TEXT SHOWN
2017-09-25 Thread Jean-Philippe Brucker
On 21/09/17 07:41, Tian, Kevin wrote:
>> From: Jean-Philippe Brucker [mailto:jean-philippe.bruc...@arm.com]
>> Sent: Wednesday, September 6, 2017 7:49 PM
>>
>>
>>> 2.6.8.2.1
>>> Multiple overlapping RESV_MEM properties are merged together. Device
>>> requirement? if same types I assume?
>>
>> Combination rules apply to device and driver. When the driver puts
>> multiple endpoints in the same domain, combination rules apply. They will
>> become important once the guest attempts to do things like combining
>> endpoints with different PASID capabilities in the same domain. I'm
>> considering these endpoints to be behind different physical IOMMUs.
>>
>> For reserved regions, we specify what the driver should do and what the
>> device should enforce with regard to mapping IOVAs of overlapping regions.
>> For example, if a device has some virtual address RESV_T_MSI and an other
>> device has the same virtual address RESV_T_IDENTITY, what should the
>> driver do?

REQUIRED WORK
**1)** In the email thread, retype the stretch from "2017-09-25 Thread Jean-Philippe" through "types I assume?".
**2)** In the email thread, what does the writer consider the endpoints to be behind?

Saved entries

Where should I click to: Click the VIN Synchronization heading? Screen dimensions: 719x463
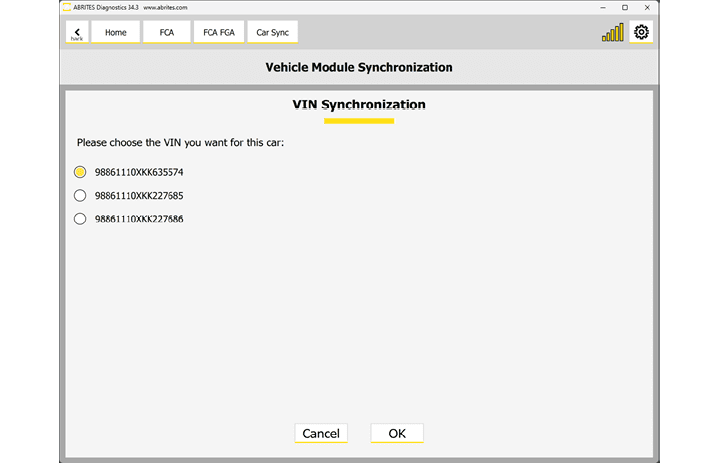[x=358, y=105]
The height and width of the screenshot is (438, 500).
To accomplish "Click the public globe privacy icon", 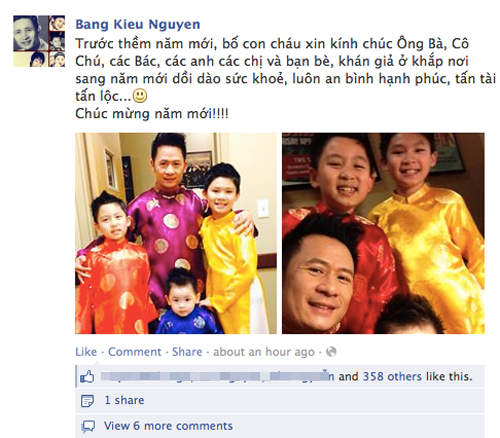I will click(x=331, y=352).
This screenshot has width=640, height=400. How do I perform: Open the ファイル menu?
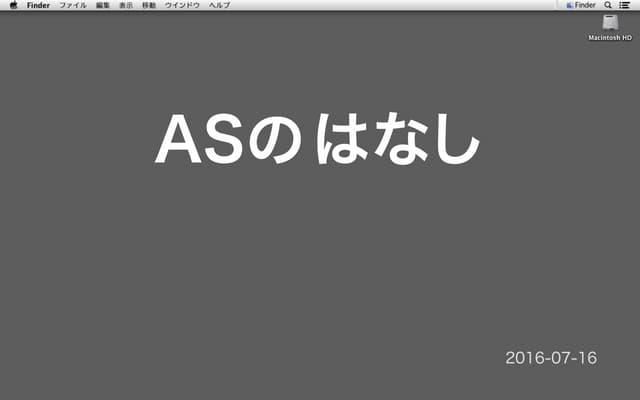click(73, 5)
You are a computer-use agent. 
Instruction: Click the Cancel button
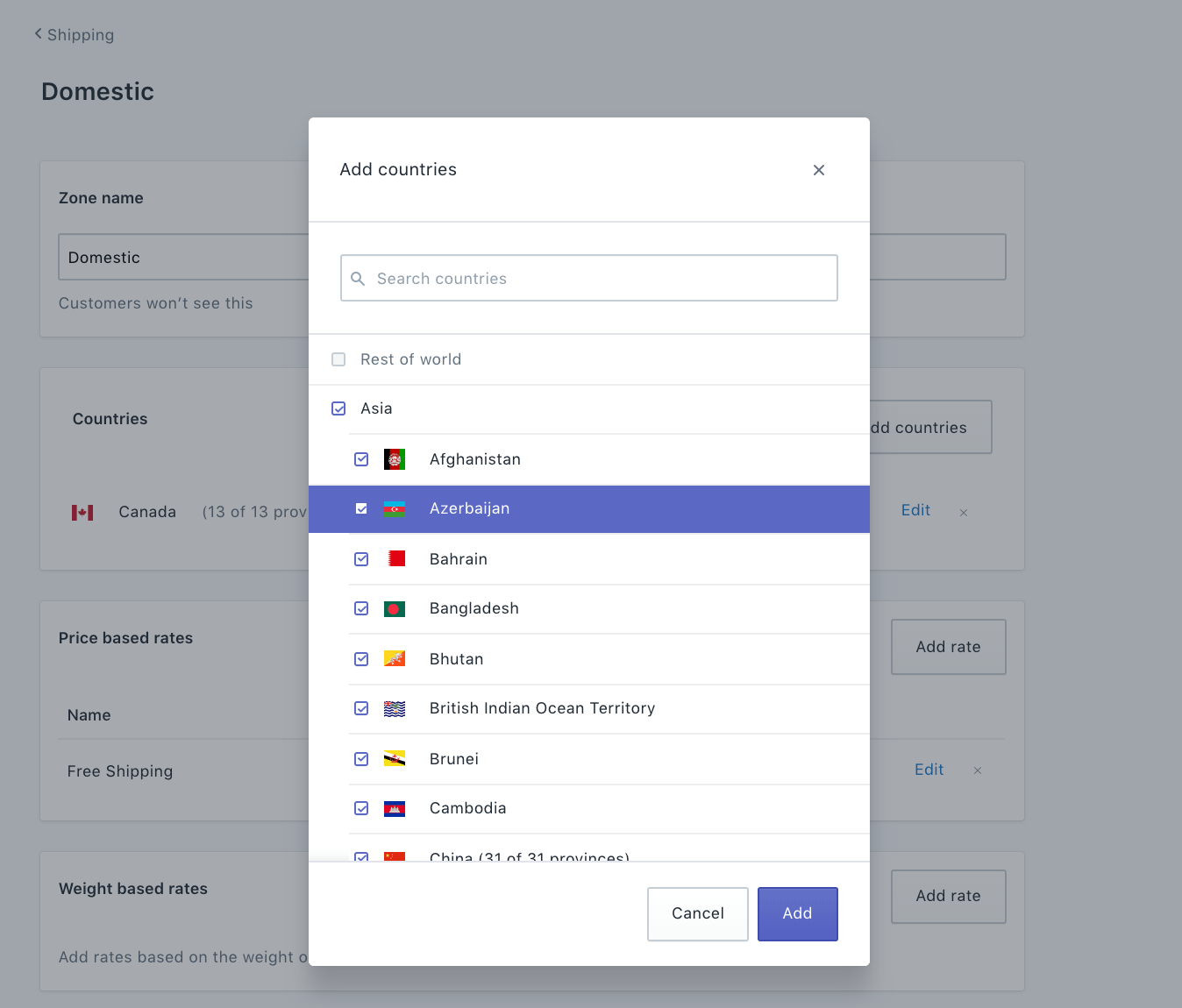point(698,913)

ANSWER LIST
**1)**
2017-09-25 Thread Jean-Philippe Brucker
On 21/09/17 07:41, Tian, Kevin wrote:
>> From: Jean-Philippe Brucker [mailto:jean-philippe.bruc...@arm.com]
>> Sent: Wednesday, September 6, 2017 7:49 PM
>>
>>
>>> 2.6.8.2.1
>>> Multiple overlapping RESV_MEM properties are merged together. Device
>>> requirement? if same types I assume?

**2)** Different physical IOMMUs.